Mr Shapiro, an ex-drill sergeant serving during the Vietnam war, took one look at Billy Hargrove on the day he arrived and sent him to work with a group of four who were rebuilding a 1971 'Cuda. Hot red with chrome accents, the thing was going to be a beaut. It just needed a working engine and this year the boys working on it were finally getting around the fixing the defunct one the chassis had come with.
"Get on and help them out," said Mr Shapiro to Billy that first day. "You west coast boys know 'bout cars, don't cha?" It wasn't a question. Billy has been working on dismantling the eight-cylinder engine that should have fired at three-hundred and thirty horsepower.
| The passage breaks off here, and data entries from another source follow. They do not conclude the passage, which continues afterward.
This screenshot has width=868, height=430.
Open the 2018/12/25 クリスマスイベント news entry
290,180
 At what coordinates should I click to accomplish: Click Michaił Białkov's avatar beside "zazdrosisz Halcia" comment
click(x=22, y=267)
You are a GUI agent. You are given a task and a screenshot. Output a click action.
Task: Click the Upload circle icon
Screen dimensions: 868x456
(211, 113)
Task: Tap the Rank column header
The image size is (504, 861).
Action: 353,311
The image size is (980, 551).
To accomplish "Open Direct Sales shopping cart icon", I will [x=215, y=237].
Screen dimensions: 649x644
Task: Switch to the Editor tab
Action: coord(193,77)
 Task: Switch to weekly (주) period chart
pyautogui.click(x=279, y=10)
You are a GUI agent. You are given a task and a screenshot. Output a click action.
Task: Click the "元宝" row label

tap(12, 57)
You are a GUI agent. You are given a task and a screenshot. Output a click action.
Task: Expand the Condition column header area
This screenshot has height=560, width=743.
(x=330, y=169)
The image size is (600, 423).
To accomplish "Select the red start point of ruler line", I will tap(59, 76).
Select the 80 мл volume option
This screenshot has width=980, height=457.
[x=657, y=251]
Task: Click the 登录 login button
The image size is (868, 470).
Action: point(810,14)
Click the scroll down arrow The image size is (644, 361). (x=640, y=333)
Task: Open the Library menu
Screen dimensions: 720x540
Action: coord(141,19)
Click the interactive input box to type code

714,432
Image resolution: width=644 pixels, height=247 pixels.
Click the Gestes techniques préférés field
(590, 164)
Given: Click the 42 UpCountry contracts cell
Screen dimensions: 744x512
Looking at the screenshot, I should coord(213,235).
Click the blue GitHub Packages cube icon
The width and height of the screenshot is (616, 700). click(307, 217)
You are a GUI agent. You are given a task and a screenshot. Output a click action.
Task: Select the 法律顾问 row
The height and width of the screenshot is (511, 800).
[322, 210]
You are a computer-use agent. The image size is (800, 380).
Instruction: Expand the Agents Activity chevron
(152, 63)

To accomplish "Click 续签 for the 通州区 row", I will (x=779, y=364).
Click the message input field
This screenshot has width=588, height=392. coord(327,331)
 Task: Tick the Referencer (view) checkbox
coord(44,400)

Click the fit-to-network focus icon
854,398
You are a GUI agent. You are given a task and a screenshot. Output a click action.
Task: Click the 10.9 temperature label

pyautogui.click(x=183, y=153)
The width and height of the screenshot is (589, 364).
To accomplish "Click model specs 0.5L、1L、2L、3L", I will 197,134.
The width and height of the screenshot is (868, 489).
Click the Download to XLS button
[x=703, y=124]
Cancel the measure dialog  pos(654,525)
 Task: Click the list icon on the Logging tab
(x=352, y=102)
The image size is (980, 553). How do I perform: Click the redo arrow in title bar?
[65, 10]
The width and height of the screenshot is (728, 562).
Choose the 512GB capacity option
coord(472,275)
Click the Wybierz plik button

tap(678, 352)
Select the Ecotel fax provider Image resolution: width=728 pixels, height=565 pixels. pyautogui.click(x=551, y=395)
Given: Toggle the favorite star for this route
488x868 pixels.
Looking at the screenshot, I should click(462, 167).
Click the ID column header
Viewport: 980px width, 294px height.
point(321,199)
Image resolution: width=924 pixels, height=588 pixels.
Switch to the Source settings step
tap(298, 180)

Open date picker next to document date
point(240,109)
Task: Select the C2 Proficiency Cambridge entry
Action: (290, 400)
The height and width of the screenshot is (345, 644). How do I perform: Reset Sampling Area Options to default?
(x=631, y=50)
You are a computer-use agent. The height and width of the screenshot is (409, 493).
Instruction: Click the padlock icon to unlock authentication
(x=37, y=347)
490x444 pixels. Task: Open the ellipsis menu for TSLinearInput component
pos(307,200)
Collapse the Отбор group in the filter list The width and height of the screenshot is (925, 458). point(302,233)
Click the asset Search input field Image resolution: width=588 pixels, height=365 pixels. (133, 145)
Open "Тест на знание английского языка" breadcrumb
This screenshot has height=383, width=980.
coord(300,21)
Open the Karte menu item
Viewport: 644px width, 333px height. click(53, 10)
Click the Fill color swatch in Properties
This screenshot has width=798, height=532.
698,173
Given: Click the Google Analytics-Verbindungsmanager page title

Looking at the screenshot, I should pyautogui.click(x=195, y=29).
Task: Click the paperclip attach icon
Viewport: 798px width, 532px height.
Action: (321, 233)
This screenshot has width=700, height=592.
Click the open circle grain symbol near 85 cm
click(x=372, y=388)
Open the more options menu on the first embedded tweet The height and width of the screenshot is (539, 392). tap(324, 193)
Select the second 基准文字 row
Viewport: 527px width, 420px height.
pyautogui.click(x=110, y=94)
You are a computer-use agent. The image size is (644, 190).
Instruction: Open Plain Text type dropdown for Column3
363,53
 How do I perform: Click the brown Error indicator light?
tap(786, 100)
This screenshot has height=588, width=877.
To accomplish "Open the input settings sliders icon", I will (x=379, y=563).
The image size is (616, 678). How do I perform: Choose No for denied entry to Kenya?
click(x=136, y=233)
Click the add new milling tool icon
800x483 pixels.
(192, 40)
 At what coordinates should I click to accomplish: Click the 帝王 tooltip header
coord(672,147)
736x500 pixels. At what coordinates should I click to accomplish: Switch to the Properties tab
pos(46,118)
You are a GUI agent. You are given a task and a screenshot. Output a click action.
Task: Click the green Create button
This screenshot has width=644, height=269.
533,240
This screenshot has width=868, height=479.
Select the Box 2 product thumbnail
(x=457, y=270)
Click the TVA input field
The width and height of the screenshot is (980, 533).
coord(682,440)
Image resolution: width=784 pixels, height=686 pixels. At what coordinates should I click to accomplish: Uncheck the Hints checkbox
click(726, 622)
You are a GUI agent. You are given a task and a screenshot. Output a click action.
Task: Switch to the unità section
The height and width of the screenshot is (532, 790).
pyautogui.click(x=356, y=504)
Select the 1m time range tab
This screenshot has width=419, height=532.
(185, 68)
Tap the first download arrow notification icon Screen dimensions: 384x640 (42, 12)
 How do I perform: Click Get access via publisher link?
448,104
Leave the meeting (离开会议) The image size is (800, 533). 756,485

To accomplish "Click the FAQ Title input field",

Currently, it choked and sputtered and refused to work.
The further Billy got into the engine, the more work he realised it needed. Whoever owned it was a moron. The whole thing was covered in old, oily gunk and full of random, off-brand parts that fit badly and damaged the rest of the components. It needed love, care, and an experienced hand. Billy joined the four boys – a jock, a basketballer, a stoner kid with permanently bloodshot eyes, and some smartass in glasses – and decided he was the man for the job. He didn't trust any of them not to screw this up.
And so Billy became the official engine repair guy of the crew and organised the others into cleaning components and running around town to find replacements and the specialty tools required to fix it. Any major hurdles he takes to Mr Shapiro, gets a quick answer, and he's on his way again. His time in Cali, working on his Camaro and stripping cars down for parts to sell in backlots and friends' garages, is priceless in all this.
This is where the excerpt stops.